• Consigne A: Dans l'extrait sur le Palais Royal, en quelle année Louis-Philippe d'Orléans en acquiert-il la pleine propriété ?

Les vieux arbres sont coupés, les bassins comblés, la symétrie revue. Le jardin ouvert au public demeure propriété privée et donc hors de la juridiction de la police du Roi. Duellistes et vénus mercenaires y trouvent refuge tandis que dans les Cafés littéraires et autres cabinets de lecture des idées libertaires circulent.
1787 Promenade dans la galerie du Palais Royal - Philippe Louis Debucourt |
1787 Promenade au jardin du Palais Royal - Philippe Louis Debucourt |
1790 Jardin du plais Royal - Firmin Didot |
Circa 1800 Jardin du Palais Royal |
Circa 1800 Galeries du Palais Royal |
1809 Galeries du Palais Royal - Louis Leopold Boilly |
1828 Galeries de bois au Palais Royal - Theodor Josef Hubert Hoffbauer |
Le petit-fils de Louis le Pieux, Louis-Philippe d’Orléans (1747-1793) qui devient Philippe Egalité après 1792, obtient de son père, le Palais Royal en concession à partir de 1776. Il en acquiert la pleine propriété à partir de 1780.
A la suite des travaux de reconstruction du théâtre par l’architecte Victor Louis, le duc de Chartres mène une vaste opération immobilière dans l’espoir de rentabiliser sa résidence princière. Le jardin est amputé de 20 hectares afin d’édifier un ensemble d’immeubles uniformes au rez-de-chaussée desquels sont disposées des galeries. Les espaces d’habitation sont disposés sur les étages supérieurs. Les rues ceignant le parallélépipède sont baptisées d’après les titres des fils du duc, Valois, Montpensier et Beaujolais. Au centre du nouveau jardin rétréci, est tracée une carrière destinée aux exercices équestres.
Pour renflouer ses finances fragilisées par ces grands travaux dispendieux, le prince spécule sur les arcades. Mais l’investissement s’avère peu rentable, les constructions difficiles à louer ou à vendre. Les riverains privés de la vue sur le jardin mènent des procès. Bientôt les créanciers s’associent pour réclamer leur dû. A défaut d’avoir les moyens d’achever les travaux, le nord de la place est fermé par une galerie en bois où baraquements louches et tripots clandestins se multiplient. En 1785, le Palais Royal devient le centre de ralliement des ennemis de la cour, prémices de la Révolution.

• Consigne B: Recopiez fidèlement les lignes de la liste, de celle qui contient « At what (x,y) » jusqu'à la fin de la liste incluse, en omettant les images.

• Liste fournie:
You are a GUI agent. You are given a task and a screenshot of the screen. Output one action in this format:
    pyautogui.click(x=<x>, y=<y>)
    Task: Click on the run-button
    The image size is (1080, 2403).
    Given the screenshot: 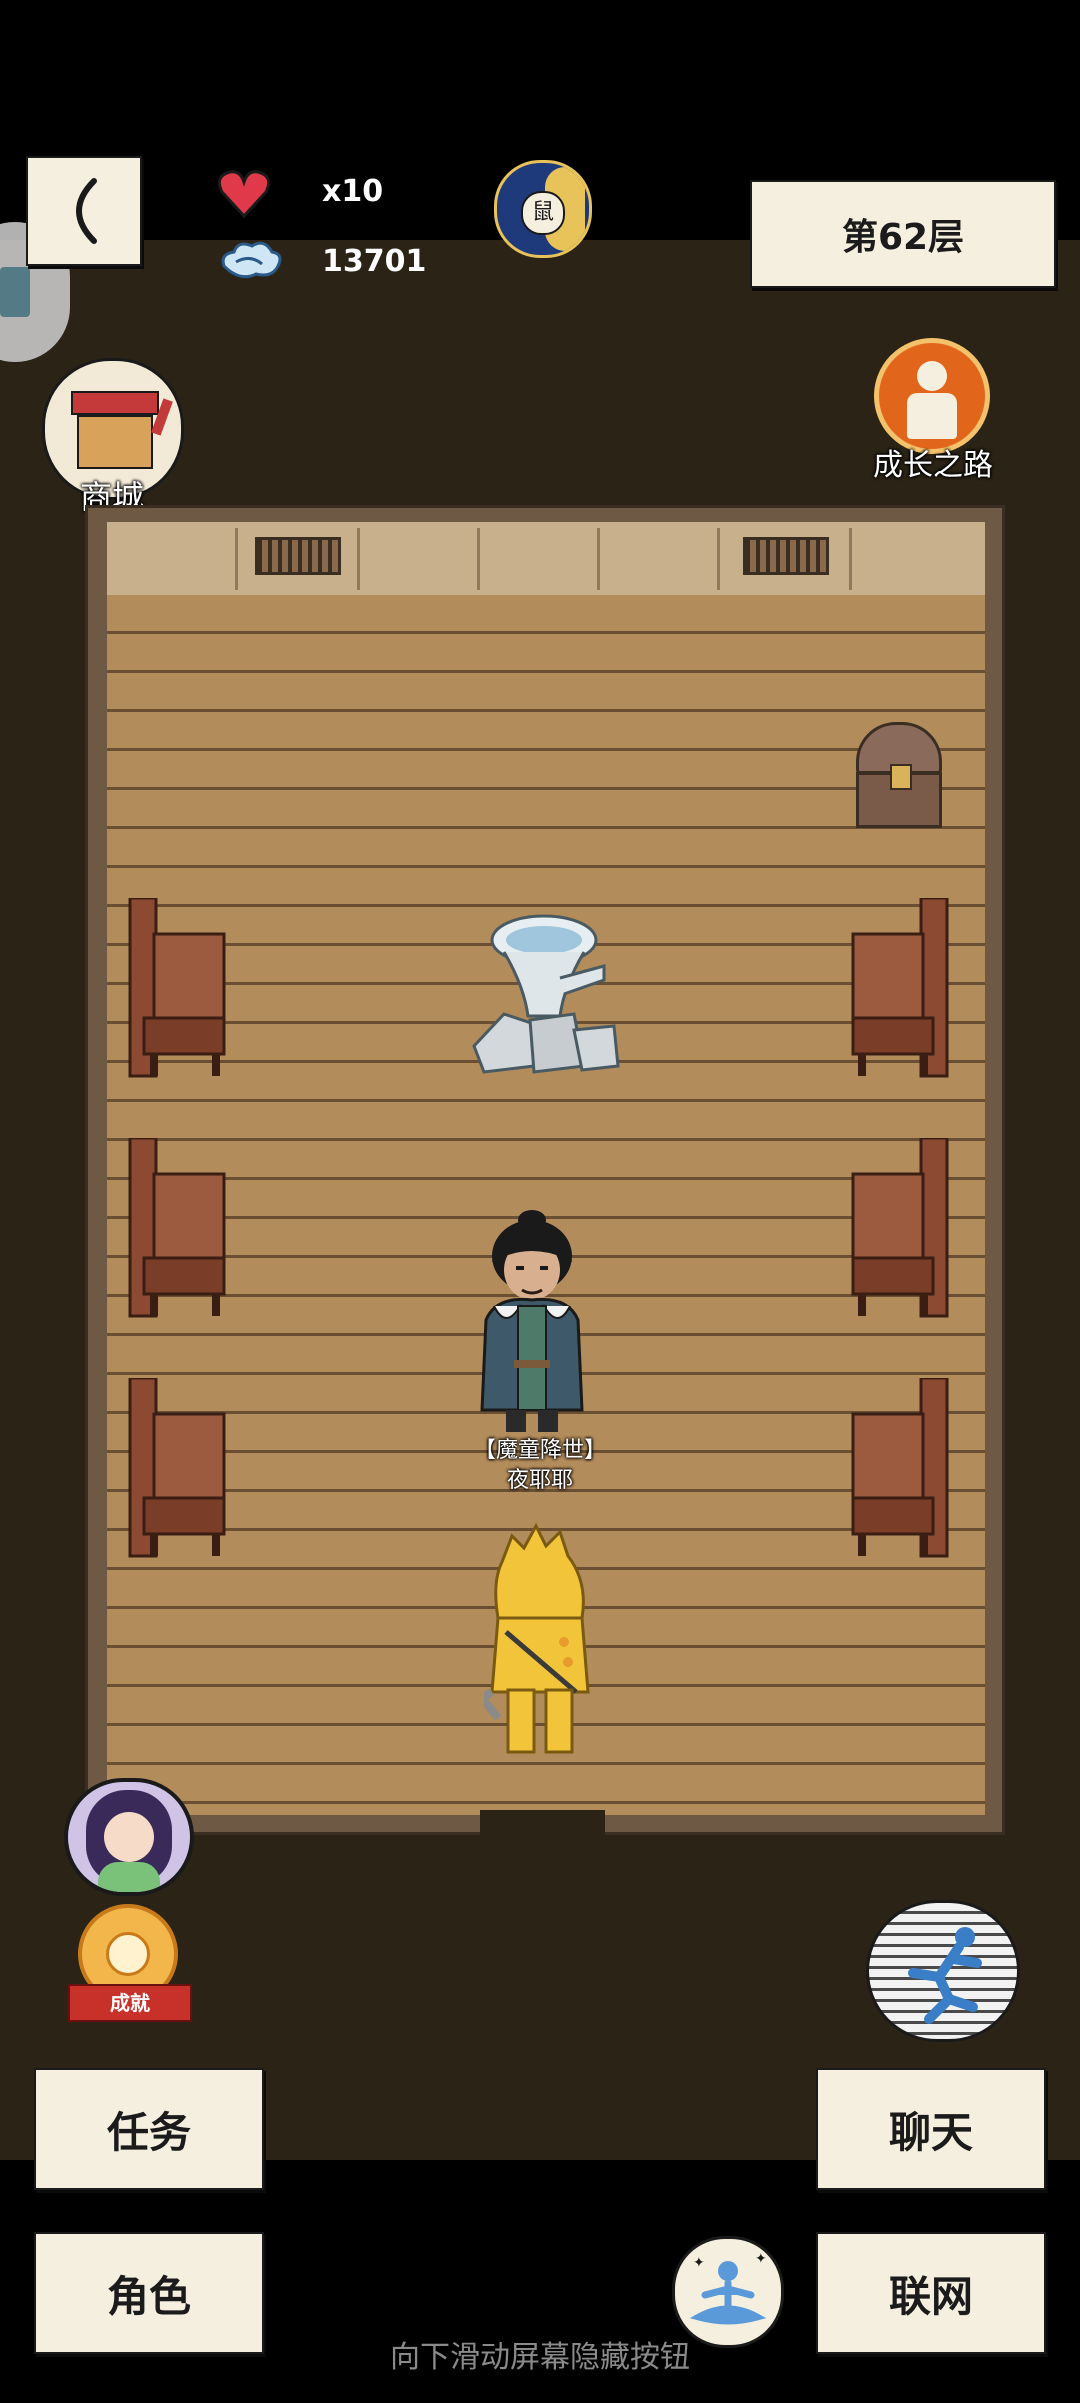 What is the action you would take?
    pyautogui.click(x=943, y=1971)
    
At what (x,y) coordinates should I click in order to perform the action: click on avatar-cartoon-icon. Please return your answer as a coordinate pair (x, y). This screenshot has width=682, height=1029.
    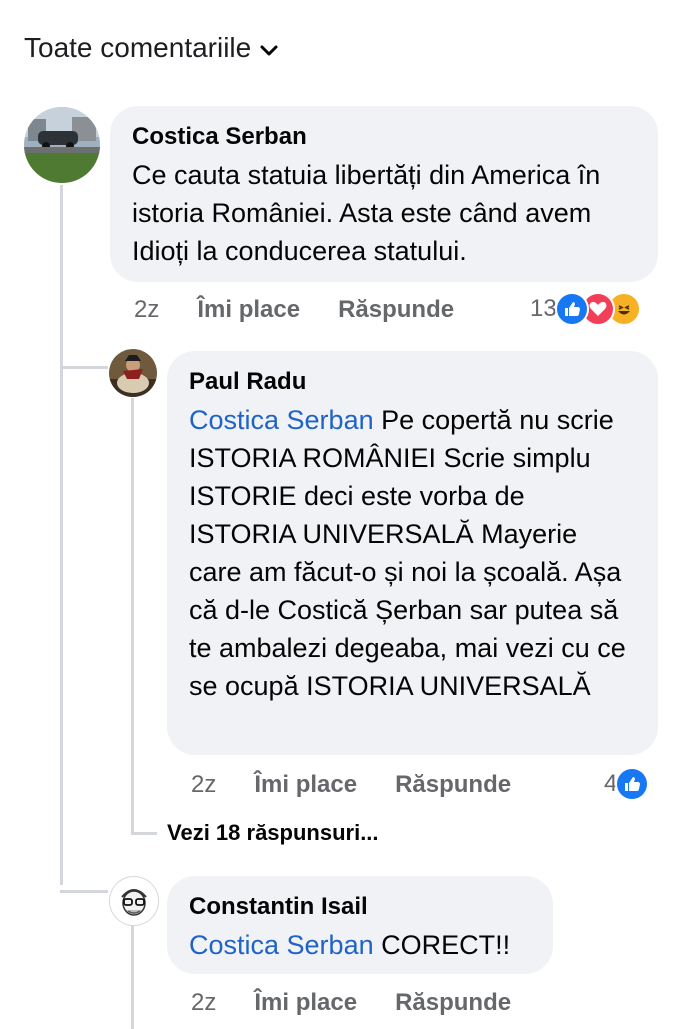
    Looking at the image, I should click on (134, 901).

• Réponse A: Il en acquiert la pleine propriété à partir de 1780.

• Réponse B:
At what (x,y) coordinates should I click in order to perform the action: click on avatar-cartoon-icon. Please return your answer as a coordinate pair (x, y). This screenshot has width=682, height=1029.
    Looking at the image, I should click on (134, 901).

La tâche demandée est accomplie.